As it turns out, the picture is grim. Of the hundreds of official military whistleblower reprisal complaints submitted each year, the vast majority are dismissed by the professionals charged with protecting our military whistleblowers. The OIG stood by complainants less than ten percent of the time during fiscal year 2011, according to data provided by the Department of Defense Office of Inspector General (DoD OIG).
All of these claims are handled by or are overseen by an office within the DoD OIG formerly called Military Reprisal Investigations (MRI).
The substantiation rate for FY 2011 period is on par with previous years. In 2008, the Associated Press reported that the DoD OIG “rejected claims of retaliation and stood by the military in more than 90 percent of nearly 3,000 cases during the past six years.” Substantiation means the OIG, after reviewing the facts of a case, believes there is adequate evidence to prove all the necessary elements of whistleblower reprisal.
Should the DoD OIG back up whistleblower claims of reprisal more often? And if the substantiation rate is too low, is there a “correct” rate? A rate in the single digits seems low.
But proposing a “correct” rate comes at the issue the wrong way. Each decision by the OIG to stand by a whistleblower’s reprisal claim is a function of the merits of the individual case examined and the state of the law under which the facts of the case are judged. An improvement in the average number of times the OIG finds in favor of whistleblowers requires changes to whistleblower protection law, or more cases with available facts that prove all the elements of whistleblower reprisal—or both. But even without changes to the law, the substantiation rate could potentially improve if there are ways the DoD OIG could better handle and investigate whistleblower complaints. Improved fact-finding and understanding of the evidence can yield cases with greater legal merit.
Changes are underway. According to testimony by Marguerite C. Garrison, a senior DoD OIG official, before a Senate panel last week, “Over the past several years, DoD IG has aggressively reviewed its whistleblower reprisal investigations to identify areas for improvement.”
The changes come as the number of military reprisal complaints have increased over the last five years. From fiscal years 2006 through 2011, the number has grown from 357 complaints a year to 436—a 22 percent increase.

**Source material**
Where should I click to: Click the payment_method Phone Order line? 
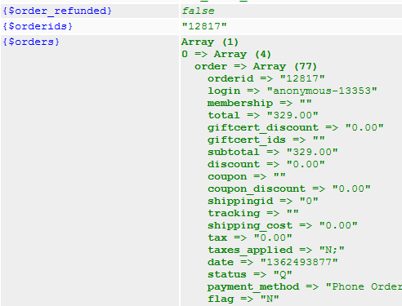click(x=305, y=286)
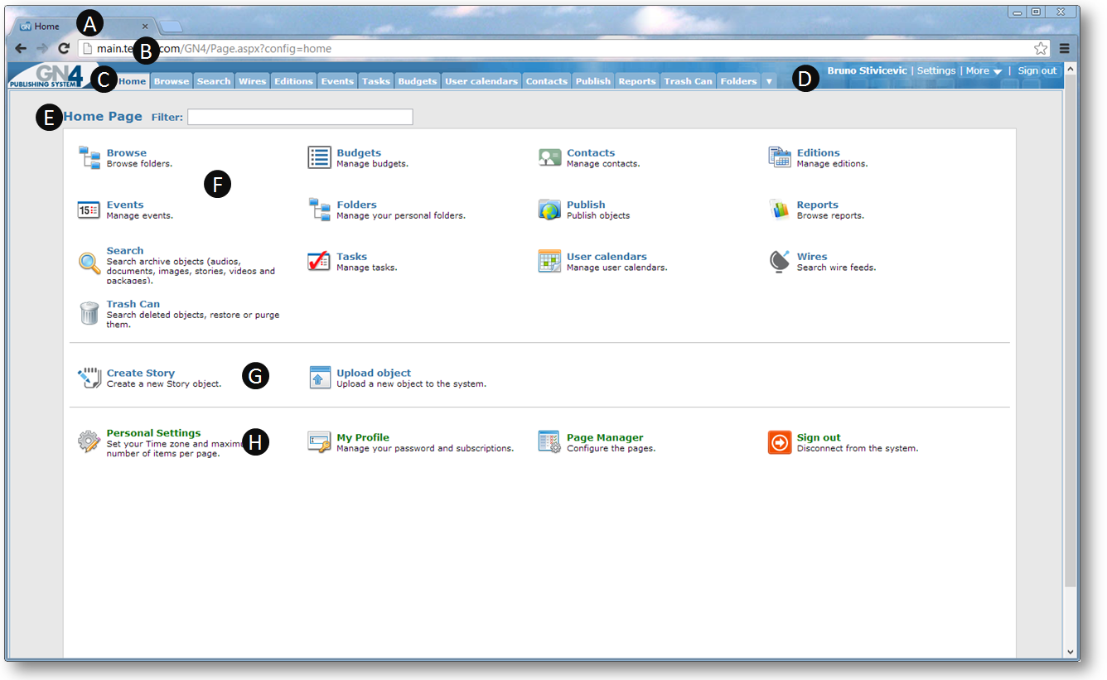
Task: Open the Chrome menu button
Action: point(1065,49)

**Set exercise A**
In the passage on military whistleblower reprisal complaints, rewrite the words from "Changes are underway." up to and including "22 percent increase.", substituting "congressional committee" for "Senate panel".
**Set exercise B**
According to the passage on military whistleblower reprisal complaints, how did the yearly number of these complaints change from fiscal years 2006 through 2011?

**Final answer A**
Changes are underway. According to testimony by Marguerite C. Garrison, a senior DoD OIG official, before a congressional committee last week, “Over the past several years, DoD IG has aggressively reviewed its whistleblower reprisal investigations to identify areas for improvement.”
The changes come as the number of military reprisal complaints have increased over the last five years. From fiscal years 2006 through 2011, the number has grown from 357 complaints a year to 436—a 22 percent increase.

**Final answer B**
It grew from 357 complaints a year to 436, a 22 percent increase.